▸ **Your objective**:
Reproduce the lines from the one containing "Given: Select the" through the one containing "Looking at the screenshot, I should pos(747,185).", including both of those lines. Omit the pictures from your reproduction.

▸ **Entries for locating text and elements**:
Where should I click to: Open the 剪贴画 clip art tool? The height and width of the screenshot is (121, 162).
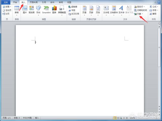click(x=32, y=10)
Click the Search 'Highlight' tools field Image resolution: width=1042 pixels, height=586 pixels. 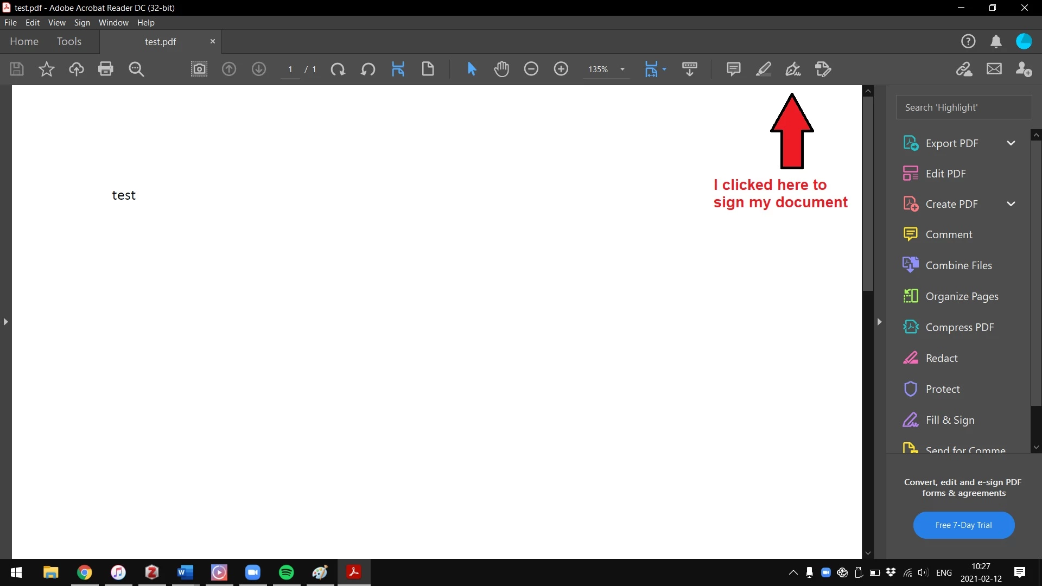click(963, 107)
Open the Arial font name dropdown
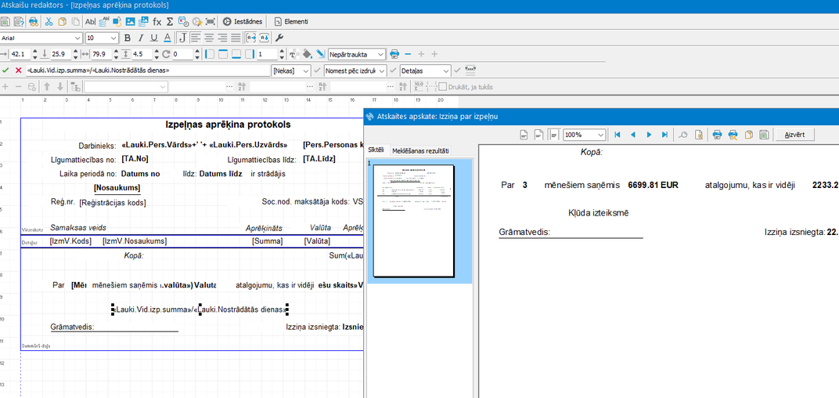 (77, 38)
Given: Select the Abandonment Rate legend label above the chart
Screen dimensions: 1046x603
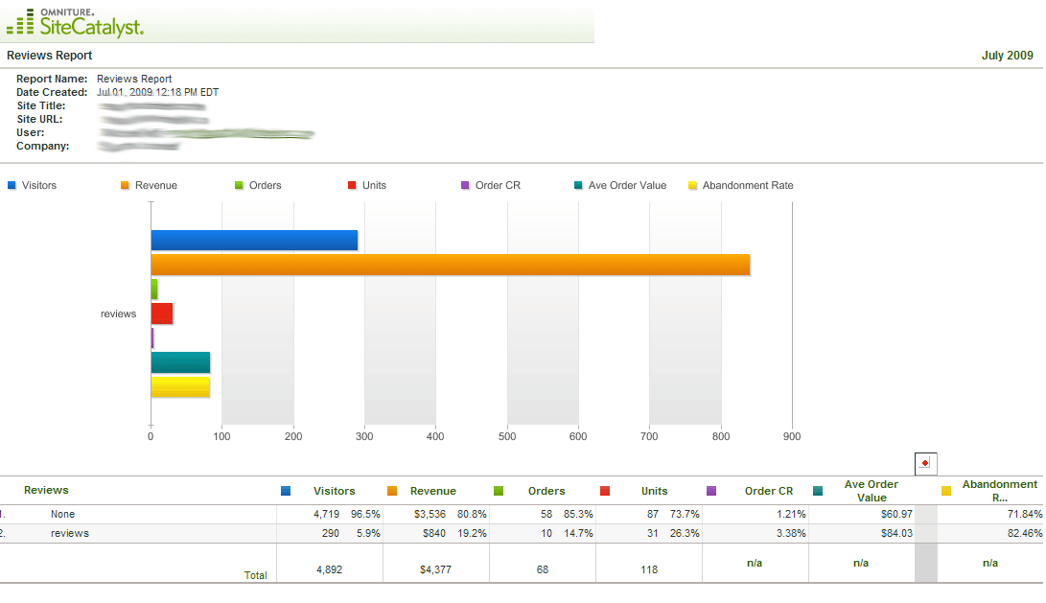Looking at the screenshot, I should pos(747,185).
---
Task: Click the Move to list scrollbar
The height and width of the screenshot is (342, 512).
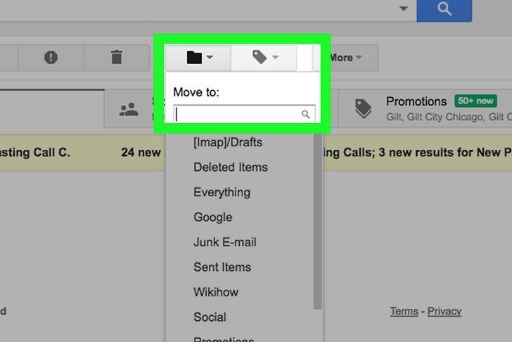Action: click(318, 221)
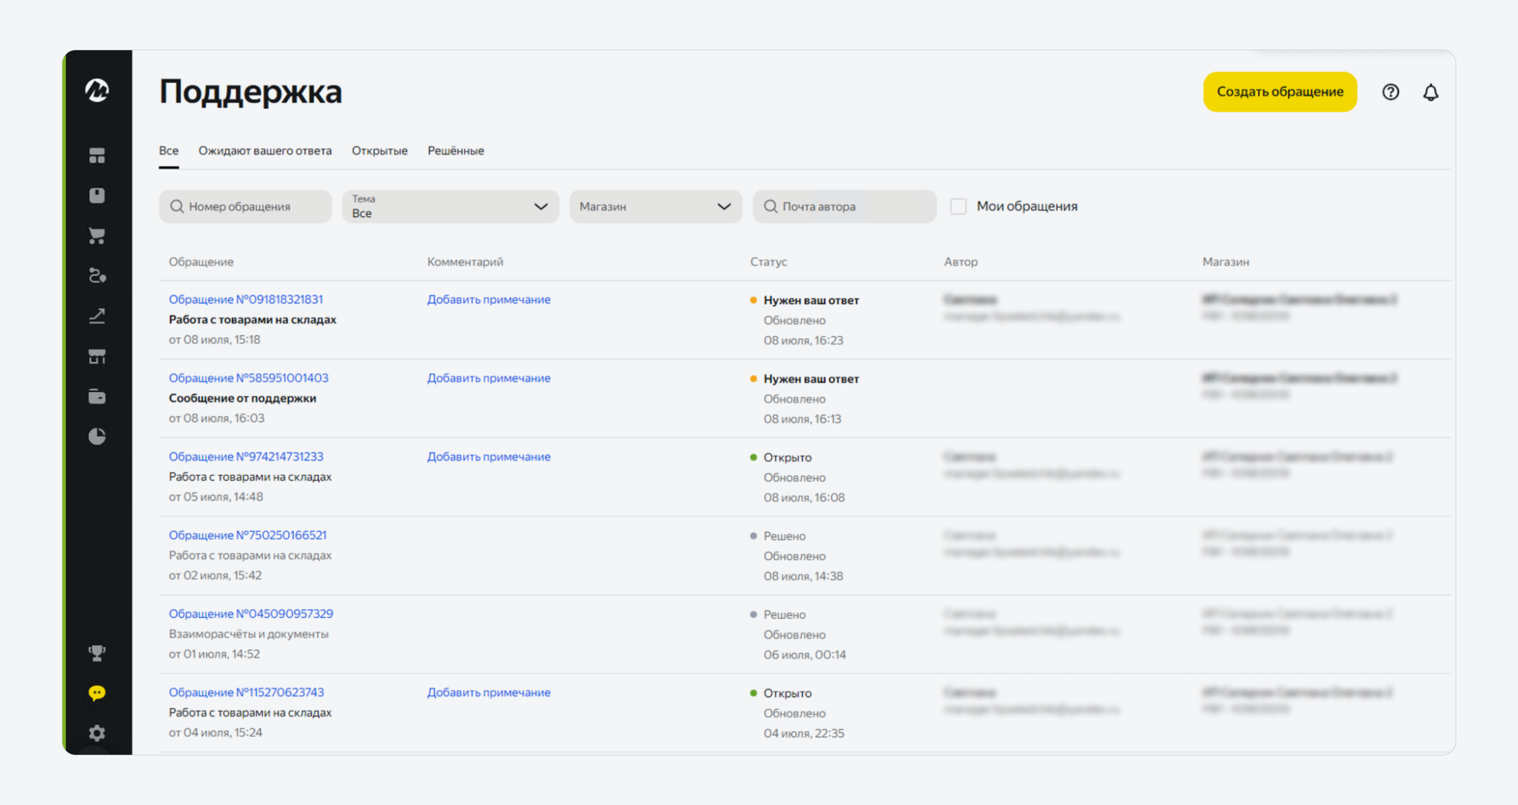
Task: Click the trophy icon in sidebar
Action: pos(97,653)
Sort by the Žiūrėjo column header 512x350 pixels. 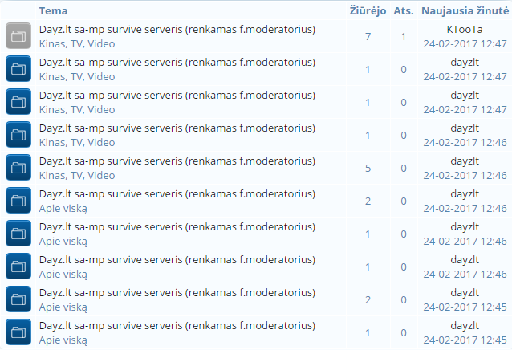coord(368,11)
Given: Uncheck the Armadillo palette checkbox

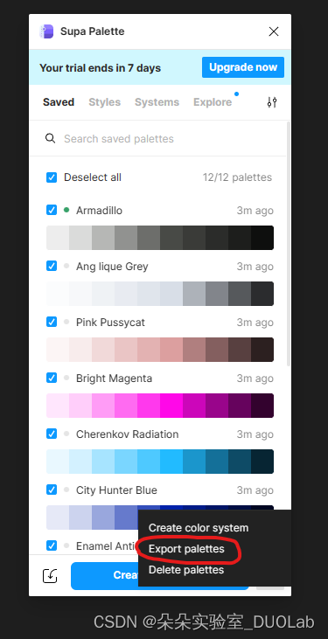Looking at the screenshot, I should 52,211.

▸ **The reply**:
Given: Select the Abandonment Rate legend label above the chart
Screen dimensions: 1046x603
Looking at the screenshot, I should pos(747,185).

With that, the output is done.